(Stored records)
■ ■ ■ ■ ■
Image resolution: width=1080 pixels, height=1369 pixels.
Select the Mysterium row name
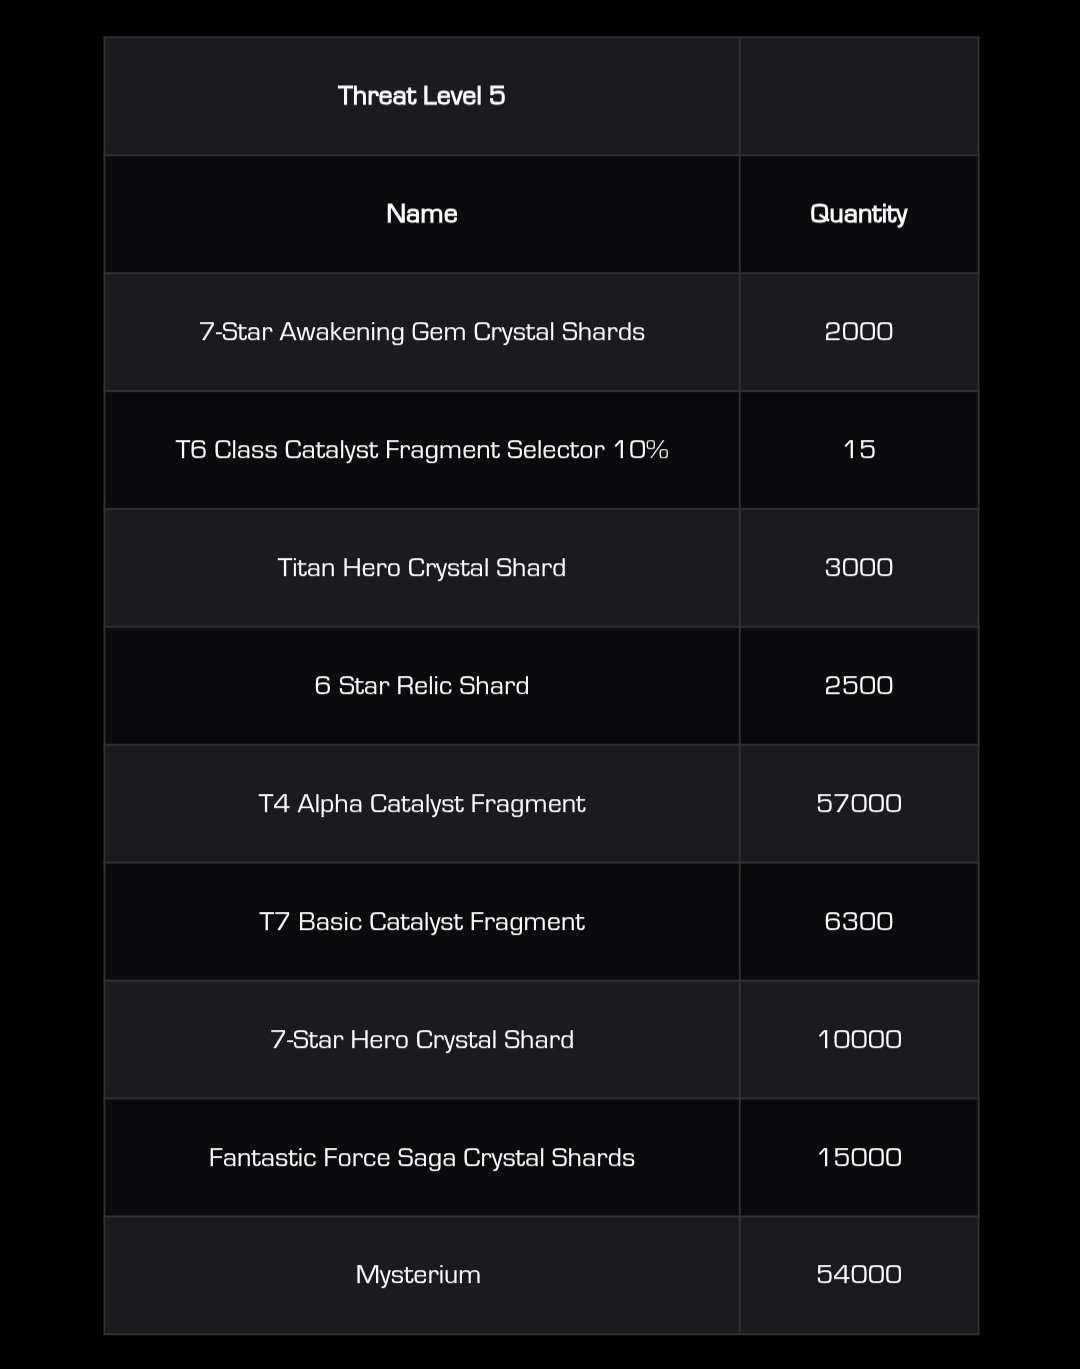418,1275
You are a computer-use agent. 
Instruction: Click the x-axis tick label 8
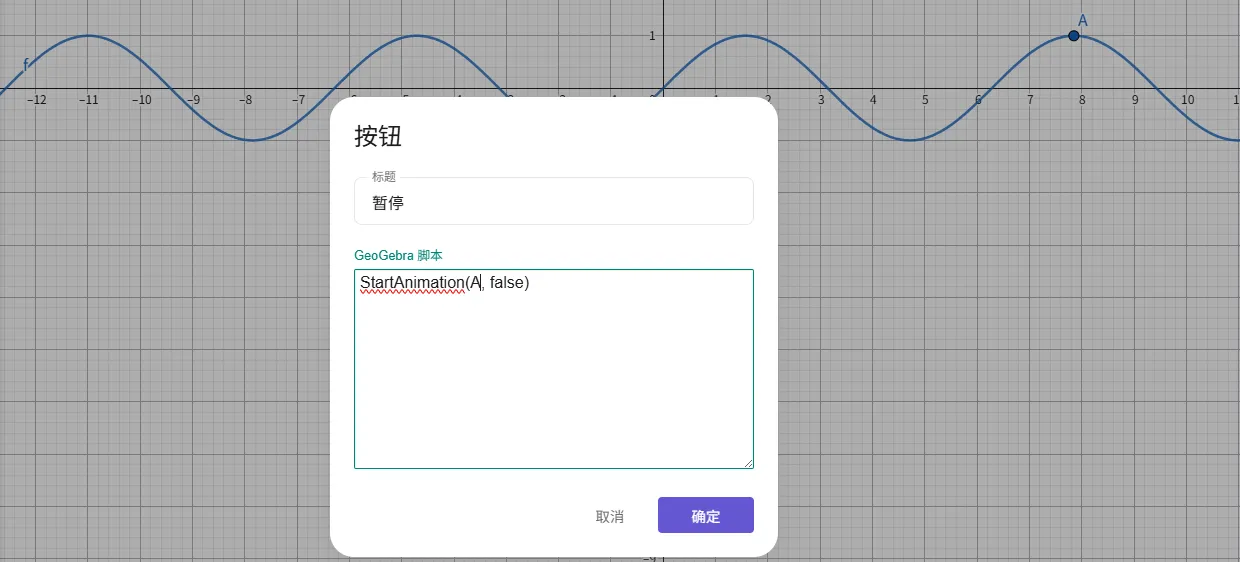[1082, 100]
■ ■ ■ ■ ■
Work task. Pictures excluded, return exactly the lines from the one with "You are a computer-use agent." through the final line of the entries above, both included.

Task response.
You are a computer-use agent. 
Instruction: Click the x-axis tick label 8
[1082, 100]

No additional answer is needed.